Is it music? Is it cosplay? Regardless of what you call it, J-Rock in the
"visual kei" style is attracting a small, devoted and mostly female group
of followers in North America. On hand to talk about the phenomenon were
disk jockey Sachiko Uchida and independent rock musician Rob Lobus of Denki
Tora. With its goth costumes and white-painted musicians, visual kei seems
to be as much about stage presence as music. "I don't think anyone would
do it just for the music," Uchida said. And there seems to be some influence
from American glam rock bands - even Kiss - but the Japanese artists have
taken the style to another level...
...although
there's also a link to anime and manga in the melodramatic air that the
bands carry on stage. The panelists noted that fans of that style of music
tend to be manga fans. Many of those fans cosplay as their favorite band
members, which isn't something limited to visual kei - go to an Insane
Clown Posse concert and look at the black and white painted faces. What
might be different about homegrown visual kei fans is the audience reaction.

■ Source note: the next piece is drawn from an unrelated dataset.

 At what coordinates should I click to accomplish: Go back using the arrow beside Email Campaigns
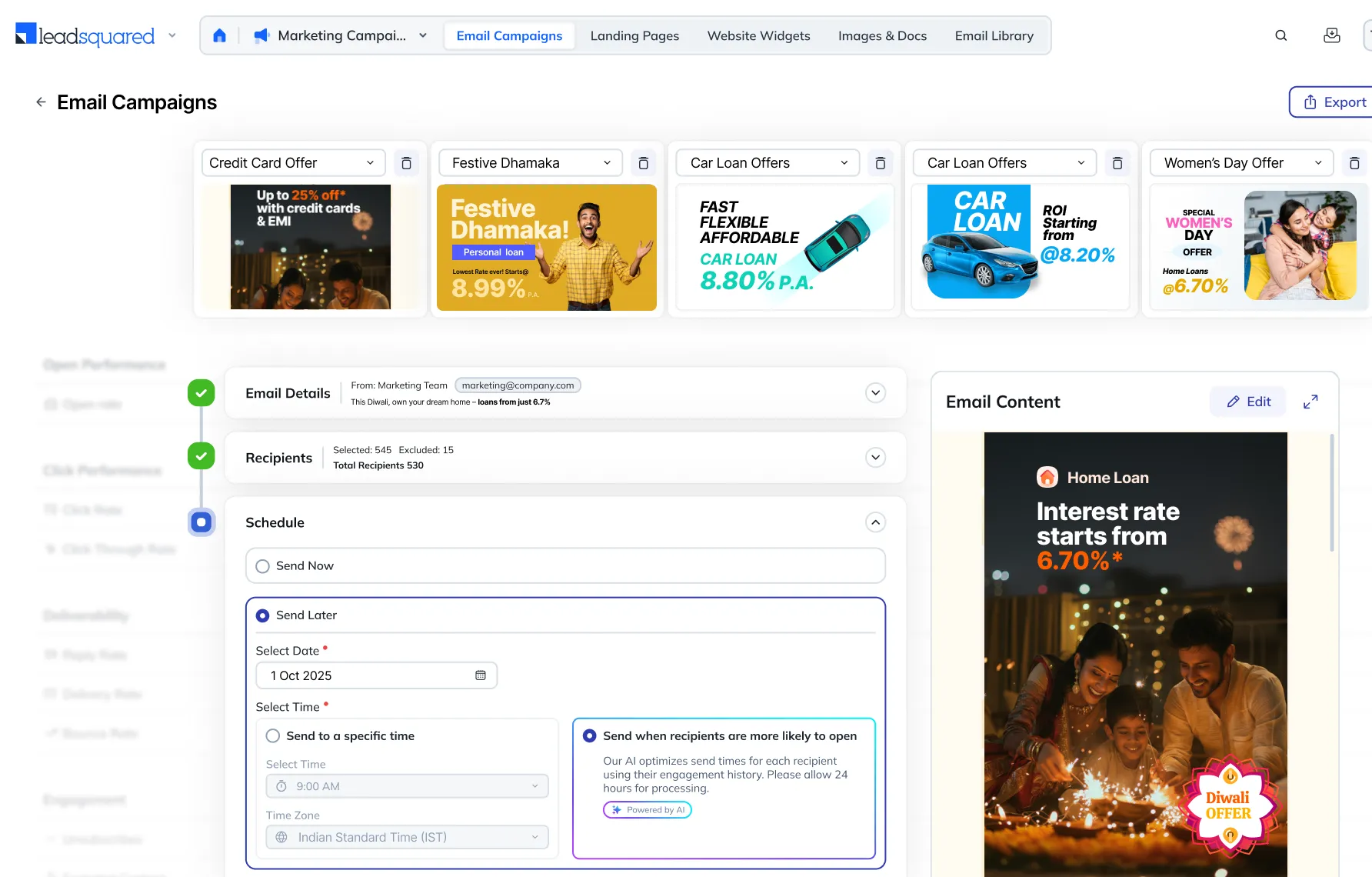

They're not as noisy in Japan as in the U.S., the panelists said. What
surprised Lobus about the fans that he met on a recent trip to perform
in Japanese clubs that the people in attendance there were also big Marilyn
Manson fans.
The major difference
between costumed rockers in the U.S. and Japan is the way the costumes
are used. In the case of the previously mentioned Insane Clown Posse and
the often-mentioned Kiss, costumes and makeup presents the performers as
grotesque monsters. In Japan, musicians are idolized as men of unearthly
beauty that surpasses the female. "You have guys who are pretty, but they're
not as pretty without the makeup," Uchida noted. The grotesque American
rockers draw male audiences while the beauty of visual kei puts female
fans in the audience, but Uchida said the individualistic personalities
of those young women intimidates many Japanese men.